Obviously, you know, one of the difficulties in answering questions like this is I want to make the answers interesting and useful to as wide a fraction of the listening audience as they can be.
And I know that some people have way less wealth and money than I do.
And some listeners have much more wealth and money than I do.
So it's very different circumstances.
But if you're able to save money when you're very, very young, it is hugely helpful to you when you get old because of the miracle of compound interest.
And if you were like me when you were very, very young, there was really no possibility of saving a lot of money.
I mean, not only is your income very low, but you're instantly saddled with debt when you go to college or whatever.

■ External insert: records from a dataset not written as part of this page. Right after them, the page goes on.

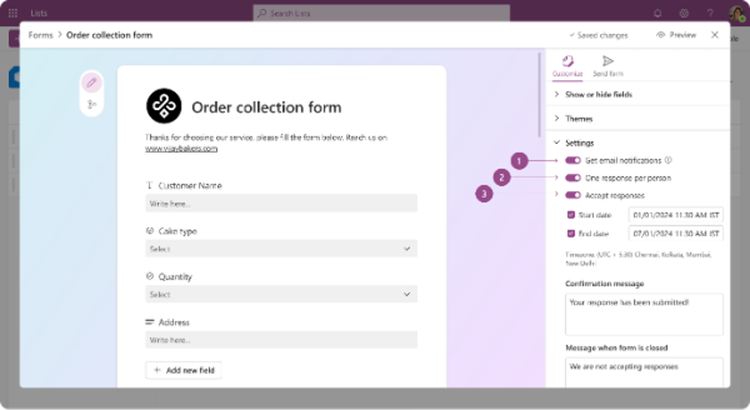Click the Confirmation message text box
Screen dimensions: 750x410
(x=644, y=314)
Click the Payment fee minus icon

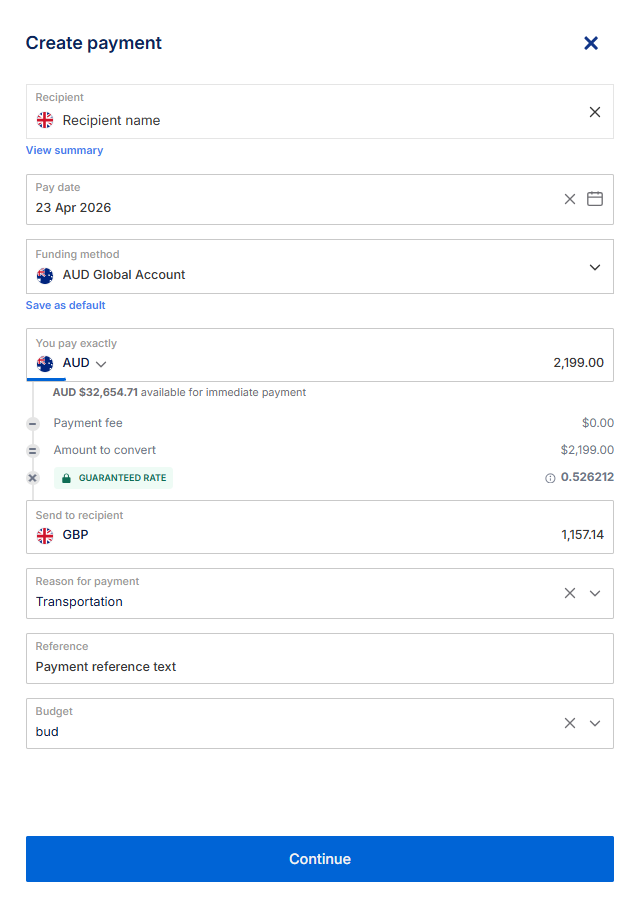(32, 424)
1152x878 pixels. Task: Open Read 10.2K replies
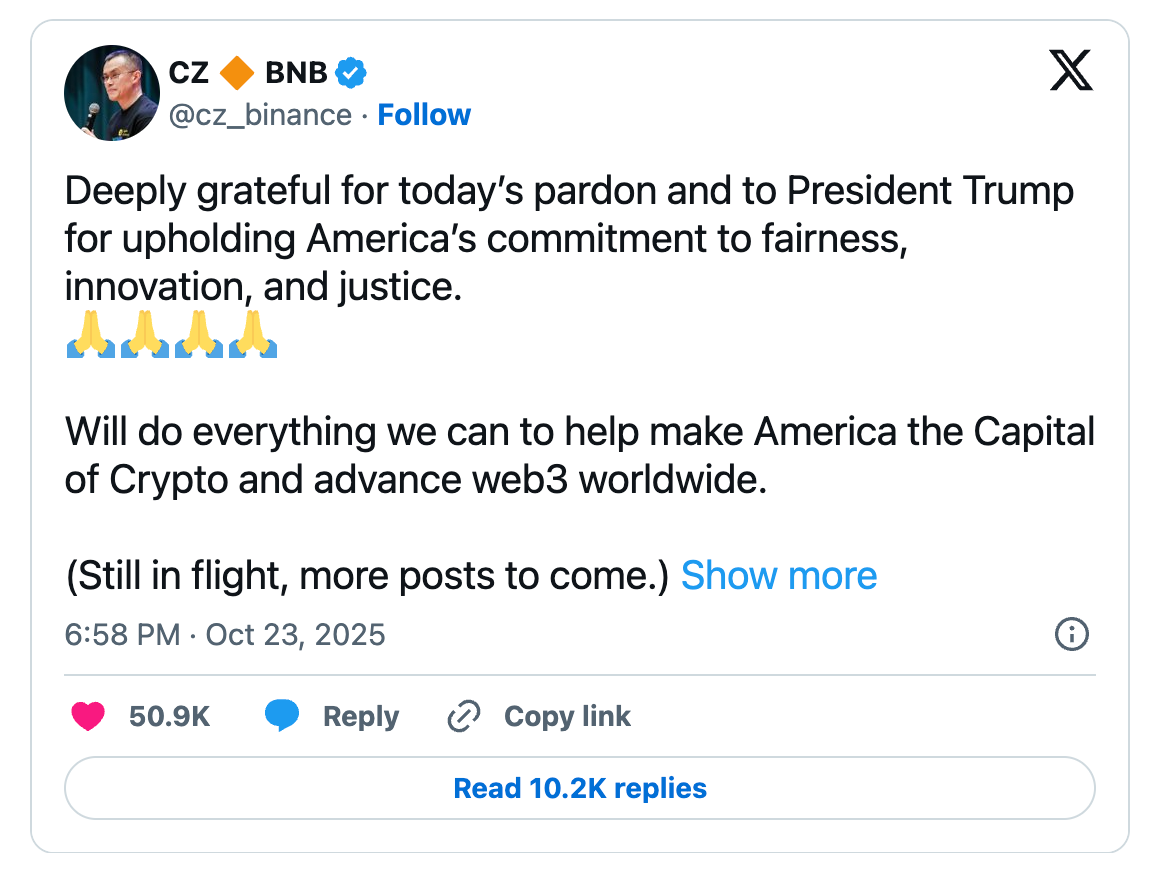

And the amount of debt that a lot of modern college students are saddled with is enormously greater than I had to deal with.
And I also got to sort of postpone paying it because I went to grad school.
And in grad school, you get paid, but you don't need to pay off your debts yet.
But as soon as I was a postdoc, a lot of my free income was just going to β like those would have been good years to put into retirement accounts.
But a lot of it is just going to paying off my student loans.
And that's bad.
It's just sort of a terrible system.
We tell people to be responsible.
We make it very hard for them to do it.
And then it's even worse when you're older.
Like I know young people, you think you have it bad.
But for many, many people here in the United States, when I say society, I mean the United States because that's the one I'm familiar with.